(Stored records)
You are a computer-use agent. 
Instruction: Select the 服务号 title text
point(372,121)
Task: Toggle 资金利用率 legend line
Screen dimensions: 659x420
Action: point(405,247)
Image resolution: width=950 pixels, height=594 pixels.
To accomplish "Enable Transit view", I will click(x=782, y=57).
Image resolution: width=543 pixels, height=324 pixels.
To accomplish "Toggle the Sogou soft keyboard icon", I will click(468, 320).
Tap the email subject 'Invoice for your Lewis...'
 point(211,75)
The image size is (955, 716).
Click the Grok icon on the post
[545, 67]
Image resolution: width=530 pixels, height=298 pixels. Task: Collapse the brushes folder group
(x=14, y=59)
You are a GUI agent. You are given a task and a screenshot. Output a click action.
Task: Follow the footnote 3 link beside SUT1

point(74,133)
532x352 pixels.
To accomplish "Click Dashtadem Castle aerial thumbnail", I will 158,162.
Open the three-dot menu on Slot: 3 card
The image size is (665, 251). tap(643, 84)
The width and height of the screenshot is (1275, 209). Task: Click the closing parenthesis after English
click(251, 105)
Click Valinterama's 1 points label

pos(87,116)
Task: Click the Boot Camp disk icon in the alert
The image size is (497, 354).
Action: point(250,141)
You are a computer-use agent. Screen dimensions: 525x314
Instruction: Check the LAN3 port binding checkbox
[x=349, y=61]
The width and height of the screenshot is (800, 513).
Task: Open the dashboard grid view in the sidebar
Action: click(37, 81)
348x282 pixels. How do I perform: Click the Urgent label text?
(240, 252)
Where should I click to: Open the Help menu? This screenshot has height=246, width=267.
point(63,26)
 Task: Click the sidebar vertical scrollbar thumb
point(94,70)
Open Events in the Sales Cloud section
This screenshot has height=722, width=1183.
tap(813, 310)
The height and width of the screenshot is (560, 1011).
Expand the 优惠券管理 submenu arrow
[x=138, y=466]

> TASK DETAILS: An exact transcription of all the entries is needed.

> RESPONSE BOX:
You are a computer-use agent. 
Instruction: Select the 服务号 title text
point(372,121)
Task: Toggle 资金利用率 legend line
Screen dimensions: 659x420
Action: point(405,247)
Image resolution: width=950 pixels, height=594 pixels.
To accomplish "Enable Transit view", I will click(x=782, y=57).
Image resolution: width=543 pixels, height=324 pixels.
To accomplish "Toggle the Sogou soft keyboard icon", I will click(468, 320).
Tap the email subject 'Invoice for your Lewis...'
 point(211,75)
The image size is (955, 716).
Click the Grok icon on the post
[545, 67]
Image resolution: width=530 pixels, height=298 pixels. Task: Collapse the brushes folder group
(x=14, y=59)
You are a GUI agent. You are given a task and a screenshot. Output a click action.
Task: Follow the footnote 3 link beside SUT1

point(74,133)
532x352 pixels.
To accomplish "Click Dashtadem Castle aerial thumbnail", I will 158,162.
Open the three-dot menu on Slot: 3 card
The image size is (665, 251). tap(643, 84)
The width and height of the screenshot is (1275, 209). Task: Click the closing parenthesis after English
click(251, 105)
Click Valinterama's 1 points label

pos(87,116)
Task: Click the Boot Camp disk icon in the alert
The image size is (497, 354).
Action: point(250,141)
You are a computer-use agent. Screen dimensions: 525x314
Instruction: Check the LAN3 port binding checkbox
[x=349, y=61]
The width and height of the screenshot is (800, 513).
Task: Open the dashboard grid view in the sidebar
Action: click(37, 81)
348x282 pixels. How do I perform: Click the Urgent label text?
(240, 252)
Where should I click to: Open the Help menu? This screenshot has height=246, width=267.
point(63,26)
 Task: Click the sidebar vertical scrollbar thumb
point(94,70)
Open Events in the Sales Cloud section
This screenshot has height=722, width=1183.
tap(813, 310)
The height and width of the screenshot is (560, 1011).
Expand the 优惠券管理 submenu arrow
[x=138, y=466]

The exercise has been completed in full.